DIRECTIONS FOR THIS TASK: Only the lines from the one with "You are a computer-use" to the end of the listing below should be set down, exactly as written and without any pictures.

--- START ---

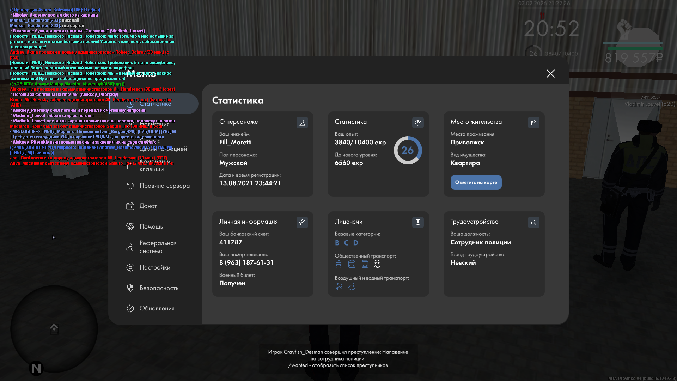Image resolution: width=677 pixels, height=381 pixels.
Task: Open the Обновления section
Action: [157, 308]
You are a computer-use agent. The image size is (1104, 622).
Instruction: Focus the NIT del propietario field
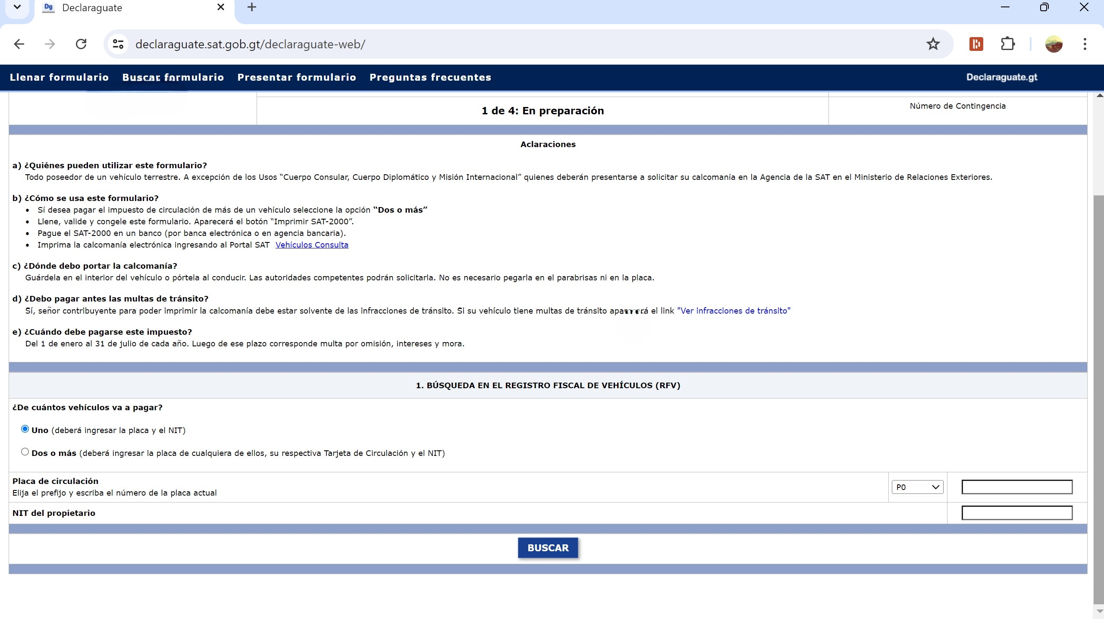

--- END ---

RESPONSE TO THE TASK:
You are a computer-use agent. The image size is (1104, 622).
Instruction: Focus the NIT del propietario field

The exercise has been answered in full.